Arcadia is the “Community of Homes.” Burbank is the “City of People, Pride and Progress.” Temple City is “Home of Camellias.” And Hawthorne is the “City of Good Neighbors,” although a certain Hawthorne Chamber of Commerce employee who shall remain nameless allowed, “I don’t know how true it is anymore.”

There’s the Huh?:

In this category we put Camarillo, whose slogan is the “People Are the City.” Paramount’s is “Positively Paramount.” Lakewood is “Tomorrow’s City Today.” Baldwin Park used to be “City in Motion,” but officials there have changed it to “A New Perspective” because some puckish wags had begun referring to it as City in Commotion.

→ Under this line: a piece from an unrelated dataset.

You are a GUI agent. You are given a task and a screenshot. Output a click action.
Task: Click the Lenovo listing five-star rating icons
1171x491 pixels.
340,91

“Baldwin Park is kind of used to being called names. We’re kind of the whipping boy of the valley,” said Baldwin Park City Clerk Linda Gair. “But we hired image consultants . . . and they came up with ‘A New Perspective.’

“We just had new pens arrive the other day with that slogan. It’s been very well received.”

And there’s Hyperbole:

Oxnard, formerly known as “Kissed by the Sun, Hugged by the Sea,” is now “Upcoast Oxnard, Where Life Takes on New Meaning.” Then there’s Torrance’s “Halfway to Everywhere” (which, of course, it isn’t). Bakersfield is the “Nashville of the West,” which even officials there admit is a stretch, the presence of musical legend Buck Owens notwithstanding.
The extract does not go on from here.